I know the ways of pleasure, the sweet strains
George Herbert

Ontem pescamos de um jeito novo, eu sugeri que ao invés de espancarmos a superfície do rio com um galho grosso de madeira e esperarmos um peixe aparecer boiando em um lugar que não fosse fundo demais para irmos buscar, pegássemos um galho mais fino e palitássemos a água onde supostas bolhinhas aflorassem. O Robinson aprovou de cara, andava meio desanimado com comer carne porque o método antigo era muito pouco eficiente mas concordou. Só comendo cocos e folhas já estava ficando magrinho, e a esta altura não conseguia nem sair e coletar: minha responsabilidade fazer tudo, enquanto ele ficava na cabana, trançando a corda com que amarrará os troncos da jangada com que nos arrancará a todos aqui. Eu, ele e tenho a impressão de que planejou levar um crânio dos que encontrou na caverna como carranca para proteger a jangada. Crânio ou fêmur: o Robinson tem muito apego a esses dois, dorme com eles perto e com certeza acha que protegerão nossa fuga.

Outro dia o meu amigo explorador intrépido rasgou o pé de fora a fora com um espinho, que não viu, em que pisou no meio da mata. Três dias de febre, tudo pro Robinson o traumatiza com três dias de febres lancinantemente tropicais. Só veio cura quando usou um metro da corda de fibra dele lá pra pendurar o crânio logo acima das folhas sobre as quais ele dorme. E sob a supervisão daquele que foi num passado remoto algo entre humano deformado e macaco se curou. Fugir fugir ninguém seriamente deseja. Uma das primeiras coisas que ele fabricou - antes mesmo do porrete com que afugenta cobras e extermina babuínos - foi uma rede; tanto é que quando primeiro espreitei sua sombra na praia, só vi uma perna igual à minha, mas sem pelos, pendurada de uma rede.

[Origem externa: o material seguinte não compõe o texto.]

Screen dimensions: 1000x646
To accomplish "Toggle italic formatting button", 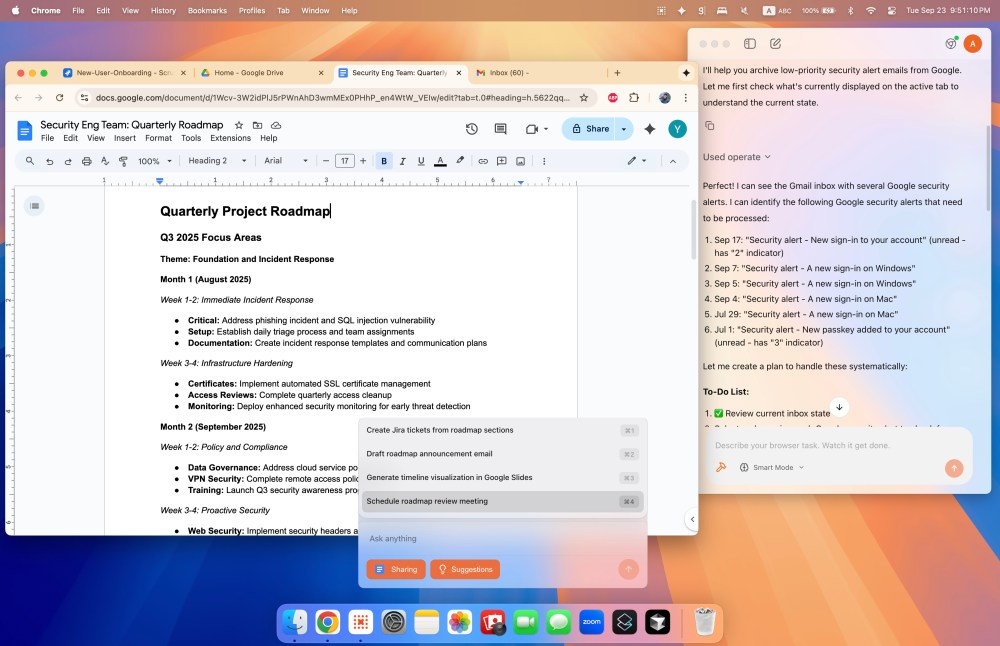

O Robinson adora aqui, só não consegue mais ficar depois de ver a caverna tão clichê e que realmente existe. Quer que eu vá junto para me exibir na corte da rainha e eu nem sei se quero ir. E ele também não, fica atrasando a corda, desfiando à noite achando que eu não vejo. Preferir febre tropical a gripe soturna. O Robinson não tem medo de mosquitos, mas tem medo de encontrar o que veio procurar, sob o pretexto de ter naufragado pelos mares do sul. Tudo pretexto, até a caverna com a qual ele faz de conta que se horroriza. Um buraco na pele da montanha, um buraco que guarda um pântano na barriga, vagamente o incomoda contra um horizonte azul e areia branca que reflete seu sorrisão. Quem sabe ele não vê silhuetas de homens nanicos no canto dos olhos; homens cujos dentes apodrecerão fincados nas carnes de alguém que já foi lorde? Tudo pretexto, vir aqui e ir embora de mãos abanando. Ontem também ele me ensinou a jogar xadrez, com umas peças que improvisou com diversas frutas, jogadas fora às pressas assim que, atraindo insetos, começaram a feder. Hoje ele me esbravejou contra a frustração dele: embarcamos amanhã. Um labirinto por outro e estar atracado a si mesmo é nada mal para quem a fuga é o caminho.